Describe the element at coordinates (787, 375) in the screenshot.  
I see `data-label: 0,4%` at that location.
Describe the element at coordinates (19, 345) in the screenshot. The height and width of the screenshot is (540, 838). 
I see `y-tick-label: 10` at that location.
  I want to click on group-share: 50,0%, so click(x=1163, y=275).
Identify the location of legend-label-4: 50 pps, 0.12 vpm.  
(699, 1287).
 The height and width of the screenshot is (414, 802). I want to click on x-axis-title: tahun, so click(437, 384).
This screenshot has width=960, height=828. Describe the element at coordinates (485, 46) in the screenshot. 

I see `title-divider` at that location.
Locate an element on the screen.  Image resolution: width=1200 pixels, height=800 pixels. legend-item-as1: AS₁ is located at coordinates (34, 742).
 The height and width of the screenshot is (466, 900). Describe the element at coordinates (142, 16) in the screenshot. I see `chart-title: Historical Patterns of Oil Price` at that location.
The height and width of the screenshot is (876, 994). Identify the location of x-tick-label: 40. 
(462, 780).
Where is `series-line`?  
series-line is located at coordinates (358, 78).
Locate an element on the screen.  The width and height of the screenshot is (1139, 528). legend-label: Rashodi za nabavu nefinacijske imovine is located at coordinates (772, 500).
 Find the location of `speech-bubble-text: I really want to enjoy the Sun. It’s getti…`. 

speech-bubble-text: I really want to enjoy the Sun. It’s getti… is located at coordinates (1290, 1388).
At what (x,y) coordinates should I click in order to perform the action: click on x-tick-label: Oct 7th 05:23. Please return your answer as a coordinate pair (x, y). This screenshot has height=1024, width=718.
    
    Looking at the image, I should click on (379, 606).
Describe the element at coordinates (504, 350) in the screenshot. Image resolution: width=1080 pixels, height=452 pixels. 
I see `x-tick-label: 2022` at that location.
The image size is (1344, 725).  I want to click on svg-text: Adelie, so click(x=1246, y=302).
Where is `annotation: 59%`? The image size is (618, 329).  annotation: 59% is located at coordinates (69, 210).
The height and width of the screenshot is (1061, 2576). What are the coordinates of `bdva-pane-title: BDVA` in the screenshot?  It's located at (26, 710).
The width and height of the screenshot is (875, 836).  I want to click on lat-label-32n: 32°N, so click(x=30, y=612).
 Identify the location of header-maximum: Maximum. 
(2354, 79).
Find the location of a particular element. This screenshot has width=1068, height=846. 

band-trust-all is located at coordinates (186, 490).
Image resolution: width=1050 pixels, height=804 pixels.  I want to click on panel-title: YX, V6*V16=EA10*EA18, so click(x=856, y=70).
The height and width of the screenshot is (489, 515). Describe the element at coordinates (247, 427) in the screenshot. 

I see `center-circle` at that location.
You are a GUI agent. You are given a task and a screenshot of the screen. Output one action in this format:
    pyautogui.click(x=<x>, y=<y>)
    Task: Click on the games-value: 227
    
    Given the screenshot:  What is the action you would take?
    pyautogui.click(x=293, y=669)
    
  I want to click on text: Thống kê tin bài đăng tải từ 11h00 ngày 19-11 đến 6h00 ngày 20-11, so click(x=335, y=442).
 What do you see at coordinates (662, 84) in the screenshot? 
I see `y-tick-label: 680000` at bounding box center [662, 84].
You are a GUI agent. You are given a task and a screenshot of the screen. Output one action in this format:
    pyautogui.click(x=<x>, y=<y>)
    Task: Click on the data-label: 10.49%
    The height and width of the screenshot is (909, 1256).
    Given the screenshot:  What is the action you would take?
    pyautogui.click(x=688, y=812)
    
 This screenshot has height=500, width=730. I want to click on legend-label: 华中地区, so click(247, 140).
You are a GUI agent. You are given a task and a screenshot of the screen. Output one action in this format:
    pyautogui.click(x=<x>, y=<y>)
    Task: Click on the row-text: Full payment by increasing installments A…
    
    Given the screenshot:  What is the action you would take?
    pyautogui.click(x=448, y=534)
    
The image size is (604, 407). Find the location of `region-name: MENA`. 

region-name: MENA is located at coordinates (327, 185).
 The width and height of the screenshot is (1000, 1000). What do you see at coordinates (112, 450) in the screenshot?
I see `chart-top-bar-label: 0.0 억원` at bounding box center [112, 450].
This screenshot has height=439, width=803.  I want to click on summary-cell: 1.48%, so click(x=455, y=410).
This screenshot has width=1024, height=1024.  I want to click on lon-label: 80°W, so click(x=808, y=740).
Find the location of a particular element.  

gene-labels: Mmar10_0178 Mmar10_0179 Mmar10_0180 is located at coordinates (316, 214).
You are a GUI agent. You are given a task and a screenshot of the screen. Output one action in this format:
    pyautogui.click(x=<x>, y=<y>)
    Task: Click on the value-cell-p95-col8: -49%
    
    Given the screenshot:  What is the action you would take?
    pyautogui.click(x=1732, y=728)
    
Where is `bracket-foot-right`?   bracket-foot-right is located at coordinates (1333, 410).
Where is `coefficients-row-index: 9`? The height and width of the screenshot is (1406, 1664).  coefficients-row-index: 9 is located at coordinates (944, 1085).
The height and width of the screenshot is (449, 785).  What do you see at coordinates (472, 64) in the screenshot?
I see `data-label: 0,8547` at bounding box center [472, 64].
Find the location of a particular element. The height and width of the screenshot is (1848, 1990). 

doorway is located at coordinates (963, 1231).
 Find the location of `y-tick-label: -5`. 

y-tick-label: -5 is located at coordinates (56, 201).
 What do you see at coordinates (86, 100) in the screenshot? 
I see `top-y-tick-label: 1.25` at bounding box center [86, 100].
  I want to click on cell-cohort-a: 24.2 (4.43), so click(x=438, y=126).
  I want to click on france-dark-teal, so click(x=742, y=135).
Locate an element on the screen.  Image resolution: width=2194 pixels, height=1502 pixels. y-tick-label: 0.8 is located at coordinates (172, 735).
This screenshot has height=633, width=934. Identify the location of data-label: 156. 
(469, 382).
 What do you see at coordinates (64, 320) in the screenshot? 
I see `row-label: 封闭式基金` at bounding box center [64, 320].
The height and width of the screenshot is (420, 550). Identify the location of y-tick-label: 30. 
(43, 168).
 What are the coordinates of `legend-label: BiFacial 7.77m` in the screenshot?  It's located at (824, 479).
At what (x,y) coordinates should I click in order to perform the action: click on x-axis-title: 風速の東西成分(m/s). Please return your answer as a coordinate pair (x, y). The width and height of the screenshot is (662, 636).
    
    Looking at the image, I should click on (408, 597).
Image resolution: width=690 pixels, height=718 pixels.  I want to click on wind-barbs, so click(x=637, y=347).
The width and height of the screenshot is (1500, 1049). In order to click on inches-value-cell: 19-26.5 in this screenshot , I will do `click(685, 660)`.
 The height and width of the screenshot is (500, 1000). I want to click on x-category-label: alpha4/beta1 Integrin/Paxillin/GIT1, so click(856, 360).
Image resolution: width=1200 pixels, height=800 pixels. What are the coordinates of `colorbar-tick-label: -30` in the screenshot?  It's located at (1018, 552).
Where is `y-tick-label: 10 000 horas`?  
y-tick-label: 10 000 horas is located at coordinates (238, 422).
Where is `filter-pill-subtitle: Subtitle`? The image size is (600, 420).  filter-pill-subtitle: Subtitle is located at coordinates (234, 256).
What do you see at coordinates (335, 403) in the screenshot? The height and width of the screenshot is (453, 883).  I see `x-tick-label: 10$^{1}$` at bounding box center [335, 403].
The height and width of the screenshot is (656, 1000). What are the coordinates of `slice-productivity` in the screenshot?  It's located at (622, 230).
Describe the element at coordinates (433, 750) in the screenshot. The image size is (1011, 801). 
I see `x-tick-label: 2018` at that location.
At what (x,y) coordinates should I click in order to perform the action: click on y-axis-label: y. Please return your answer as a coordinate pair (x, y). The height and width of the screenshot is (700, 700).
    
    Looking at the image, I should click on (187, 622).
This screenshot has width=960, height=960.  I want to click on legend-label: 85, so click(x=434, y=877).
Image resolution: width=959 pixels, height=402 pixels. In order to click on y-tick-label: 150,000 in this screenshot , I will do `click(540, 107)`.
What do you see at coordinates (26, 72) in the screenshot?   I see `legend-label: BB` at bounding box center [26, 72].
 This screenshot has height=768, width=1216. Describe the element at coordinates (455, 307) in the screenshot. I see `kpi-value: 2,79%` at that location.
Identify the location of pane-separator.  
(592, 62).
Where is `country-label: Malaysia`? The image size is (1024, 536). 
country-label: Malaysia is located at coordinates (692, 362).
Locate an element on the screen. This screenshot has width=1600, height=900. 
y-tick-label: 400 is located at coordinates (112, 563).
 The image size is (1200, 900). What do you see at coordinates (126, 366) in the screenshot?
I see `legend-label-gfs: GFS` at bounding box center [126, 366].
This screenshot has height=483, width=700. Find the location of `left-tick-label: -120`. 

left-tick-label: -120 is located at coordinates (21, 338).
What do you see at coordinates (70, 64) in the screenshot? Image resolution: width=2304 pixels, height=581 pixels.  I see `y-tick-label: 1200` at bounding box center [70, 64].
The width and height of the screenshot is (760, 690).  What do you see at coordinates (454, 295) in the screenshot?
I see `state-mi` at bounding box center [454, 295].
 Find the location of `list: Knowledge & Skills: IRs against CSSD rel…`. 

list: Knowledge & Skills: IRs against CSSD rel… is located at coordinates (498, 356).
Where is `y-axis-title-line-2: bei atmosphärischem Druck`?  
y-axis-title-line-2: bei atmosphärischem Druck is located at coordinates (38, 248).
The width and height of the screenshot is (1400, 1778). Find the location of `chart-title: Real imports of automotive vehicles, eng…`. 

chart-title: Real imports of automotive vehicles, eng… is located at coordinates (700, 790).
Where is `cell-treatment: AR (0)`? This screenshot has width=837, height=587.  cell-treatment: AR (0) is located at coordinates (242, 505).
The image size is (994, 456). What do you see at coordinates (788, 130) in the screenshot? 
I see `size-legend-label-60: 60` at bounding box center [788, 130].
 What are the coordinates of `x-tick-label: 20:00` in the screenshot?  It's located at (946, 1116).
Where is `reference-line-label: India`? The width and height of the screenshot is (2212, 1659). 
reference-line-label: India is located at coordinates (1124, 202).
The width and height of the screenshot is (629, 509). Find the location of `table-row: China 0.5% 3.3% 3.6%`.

━━━━━━

EXERCISE> Copy verbatim the lines starting at the one that contains "I want to click on group-share: 50,0%, so" and ending at the one that contains "coordinates (1290, 1388).", including both of those lines.

ANSWER>
  I want to click on group-share: 50,0%, so click(x=1163, y=275).
Identify the location of legend-label-4: 50 pps, 0.12 vpm.  
(699, 1287).
 The height and width of the screenshot is (414, 802). I want to click on x-axis-title: tahun, so click(437, 384).
This screenshot has width=960, height=828. Describe the element at coordinates (485, 46) in the screenshot. 

I see `title-divider` at that location.
Locate an element on the screen.  Image resolution: width=1200 pixels, height=800 pixels. legend-item-as1: AS₁ is located at coordinates (34, 742).
 The height and width of the screenshot is (466, 900). Describe the element at coordinates (142, 16) in the screenshot. I see `chart-title: Historical Patterns of Oil Price` at that location.
The height and width of the screenshot is (876, 994). Identify the location of x-tick-label: 40. 
(462, 780).
Where is `series-line`?  
series-line is located at coordinates (358, 78).
Locate an element on the screen.  The width and height of the screenshot is (1139, 528). legend-label: Rashodi za nabavu nefinacijske imovine is located at coordinates (772, 500).
 Find the location of `speech-bubble-text: I really want to enjoy the Sun. It’s getti…`. 

speech-bubble-text: I really want to enjoy the Sun. It’s getti… is located at coordinates (1290, 1388).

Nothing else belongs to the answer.